1ドル紙幣に描かれた謎の目の正体は?
アメリカの1ドル札には、正三角形に囲まれた1つの目が描かれている。これは、キリスト教絵画にもしばしば登場している図柄である。なにやら不気味に見えるが、正三角形は三位一体の図形化であり、中心にあるのはすべてを見通す神の目を表わしている。上部の「アンヌイト・コエプティス(ANNUIT COEPTIS」は「神は我々の取り組みを支持する」という意味である。

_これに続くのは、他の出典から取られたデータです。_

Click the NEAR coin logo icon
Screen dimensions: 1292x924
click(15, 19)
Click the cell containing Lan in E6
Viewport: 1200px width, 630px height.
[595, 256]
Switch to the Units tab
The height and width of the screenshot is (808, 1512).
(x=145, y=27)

古代エジプトでは、三角形は太陽信仰と結びついており、ピラミッドからもわかるように文化や芸術に多く取り入れられてた形である。一方キリスト教文化においては、三角形はその教義と切り離しては考えられない。父と子と聖霊の三位一体を表わしているからである。ルネサンスの画家ヤコポ・ダ・ポントルモの「エマオの晩餐」(1525年)にも中央キリストの上に神の正三角形の光背が描かれている。当初は三位一体を表わす三連顔が描かれていたが、後に手を加えて、神の目を持つ三角形(プロビデンスの目)によって隠してしまった。その理由は明らかではないが、カトリックの歴史の中で異端的な表現が禁止された時期と関連があるのかもしれない。